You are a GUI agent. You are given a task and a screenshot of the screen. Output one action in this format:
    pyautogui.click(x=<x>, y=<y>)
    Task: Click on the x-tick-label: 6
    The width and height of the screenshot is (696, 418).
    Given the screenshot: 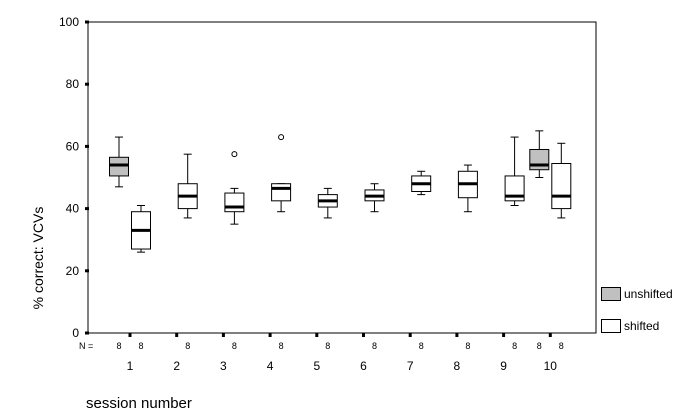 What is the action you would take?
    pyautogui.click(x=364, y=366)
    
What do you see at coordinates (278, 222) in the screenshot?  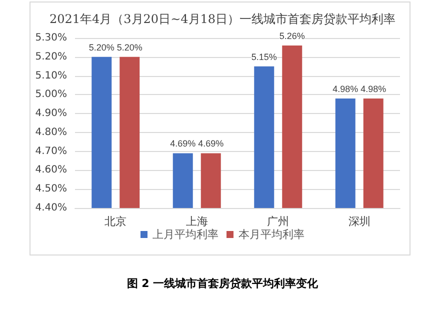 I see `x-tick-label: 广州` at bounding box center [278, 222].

* _TASK DESCRIPTION_:
Please restate the records from their first line through the line containing "The width and", replacing "screenshot" with "screen capture" and keeping everything else unchanged; give only those lines.

* _TASK SOLUTION_:
You are a GUI agent. You are given a task and a screen capture of the screen. Output one action in this format:
    pyautogui.click(x=<x>, y=<y>)
    Task: Click on the x-tick-label: 6
    The width and height of the screen capture is (696, 418).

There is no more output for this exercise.